Once the manager understood that the American woman who came with me last December was not from the UN and was only interviewing the refugees for academic purposes, under my direction, he was more at ease with the situation. I told him to google “Sempre Sicilia” to see that my friend Michelle is not a threat, but is a scholar who , among other aspects of her research, maintains this blog about immigration and refugees in Sicily .
I spent more then half an hour explaining to him that my personal position is so different from certain activists who blindly attack the policy of the camp and the way it is handled .

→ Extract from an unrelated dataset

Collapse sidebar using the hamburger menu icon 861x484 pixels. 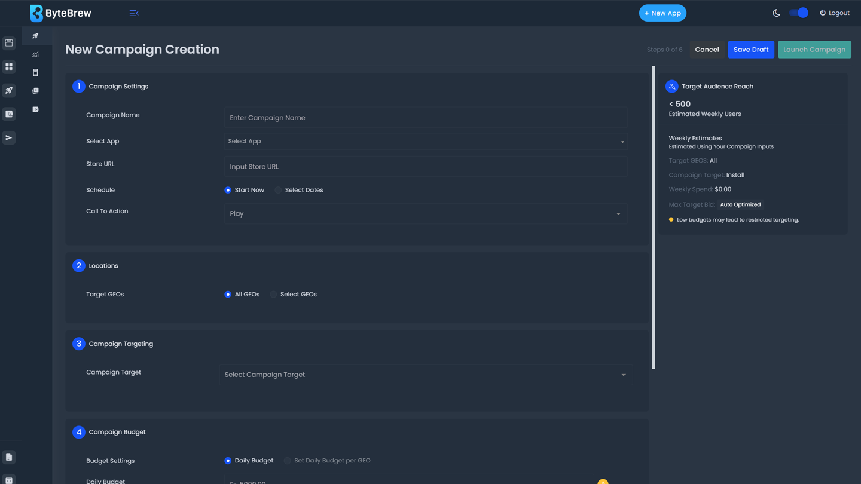(134, 13)
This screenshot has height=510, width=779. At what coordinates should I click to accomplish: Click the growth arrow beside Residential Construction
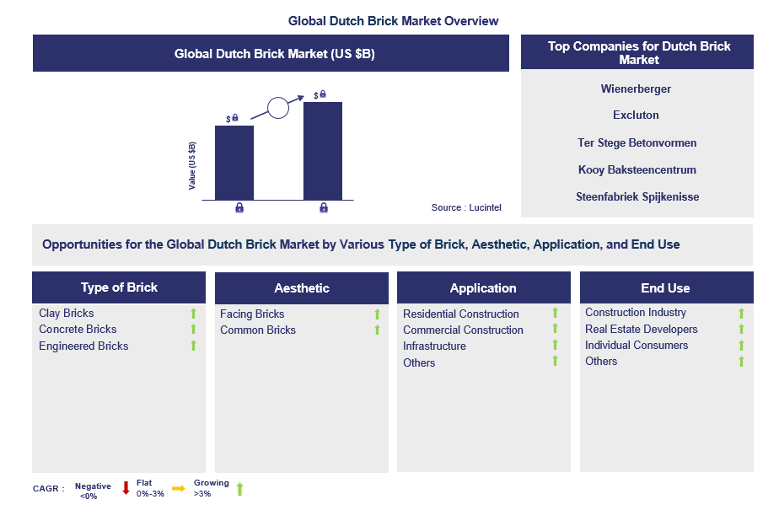click(x=555, y=314)
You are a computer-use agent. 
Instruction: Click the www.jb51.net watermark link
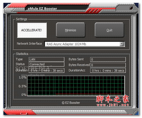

I underlined that my priorities were to be sure that the men in the camp were being respected culturally and ethically, moreover, that they were being well fed and having their respective religious diets followed. A small example of this being that the majority of Africans are not used to a daily consumption of “ Pasta” yet they are fed it twice a day.
Yesterday, I received a phone call from a journalist asking me to comment on the terrible death of a Gambian man only 29 years old . He died in a mobile hospital managed by Emergency NGO that operate inside the camp. I replied to the journalist , that first of all he should remember that three refugees also died last summer during their voyage , and that two of them were buried in Siracusa and the other one in Malta. The local council of Siracusa became involved in the case and organised an interfaith funeral which took place in the most symbolic square of the city , the Duomo. She was a Syrian woman called Izdihar , she was 21 years old with diabetes, the trafficker threw her suitcase containing her rmedicine in the sea .

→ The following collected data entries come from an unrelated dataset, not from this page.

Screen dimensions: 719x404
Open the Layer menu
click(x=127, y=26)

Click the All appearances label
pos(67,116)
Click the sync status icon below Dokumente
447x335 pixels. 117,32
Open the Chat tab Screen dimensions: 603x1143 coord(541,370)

Unfortunately, in my opinion the Gambian man who just lost his life will not receive like treatment. This is due to the fact that Siracusa is no longer candidate for the European capital of culture 2019.
Last summer the city was still in the midst of promoting itself as an intercultural city with concerns for refugees and diversity. For instance, refugees coming to Siracusa were like a gift from destiny. Why , you might ask. The answer is because they were in the position to be used by local politicians as points for their candidature in Europe. They failed , Siracusa is no longer candidate and no one from any institution is acting on behalf of the Gambian dreamer of freedom who was crossing the mediterranean in search of a better life.

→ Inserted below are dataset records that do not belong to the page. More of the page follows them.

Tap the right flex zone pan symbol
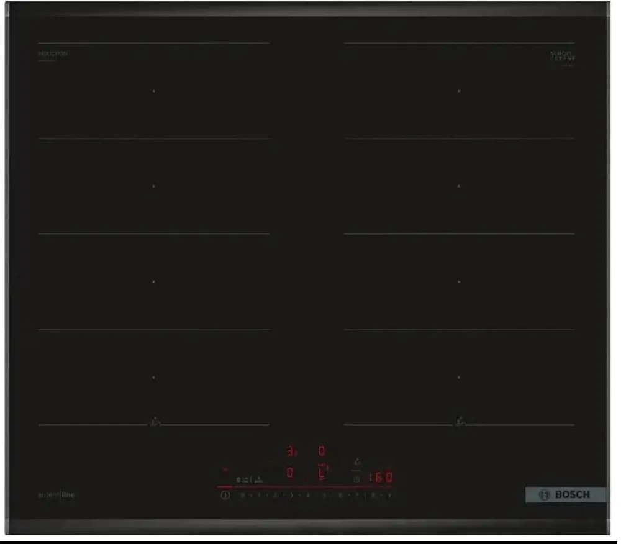The width and height of the screenshot is (621, 544). (x=460, y=423)
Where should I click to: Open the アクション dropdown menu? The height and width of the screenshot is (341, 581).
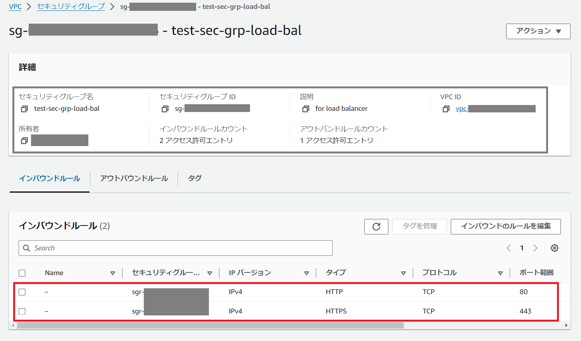pyautogui.click(x=538, y=31)
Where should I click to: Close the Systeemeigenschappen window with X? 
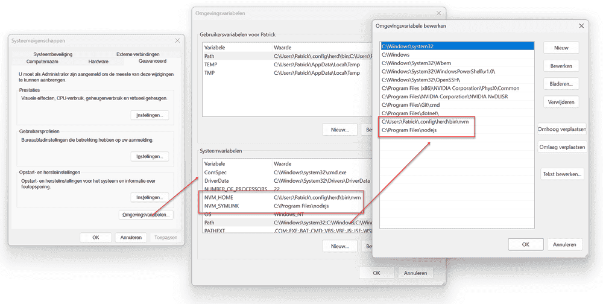point(177,40)
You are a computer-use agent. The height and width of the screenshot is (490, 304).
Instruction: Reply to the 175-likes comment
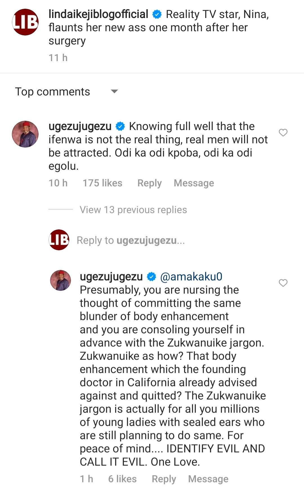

This poor man’s death serves to remind us that charity is never enough , that the smiley faces and caresses of the camp workers alone will not help these people.
Next day the newspaper wrote that I had said , “ I am a refugee myself” ( which is not true) and that only a refugee like me would be able to understand the needs of refugees.
However, what I was trying to point out is that this man had come to Sicily four days before he died , in which case why hadn’t anybody taken care his needs or given him medical assistance. Nobody had deciphered this dangerous situation. Why hadn’t the doctor used a mediator to interact with his patient who did not speak any Italian or possibly English? I came to know that the Gambian refugee had been assisted only by his compatriots who had lifted him on their shoulders from the rooms in the camp to the Emergency medical Bus which is 200 metres from the rooms. where was the nurse of the camp?? Where were the operators of the camp??? Why is it that a camp with more then 50 Gambians doesn’t have a Gambian translator ?.
There is a simple answer to this question, a Gambian translator would never vote in Sicily, so no politician can assign him a job where public money lines the foundations of the business of the camps.
Everywhere I go I continue to hear locals complaining about the arrivals and how much the country is spending to keep refugees in camps. The general public is convinced that immigrants are a burden on the Italian welfare system which does not provide for Italian citizens. I always answer that these poor people are here because Italy signed the Geneva agreement in 1951 granting asylum and protection to all persecuted people in this globe and that thanks to the arrival of these refugees many Italian politicians and those who vote for them have jobs.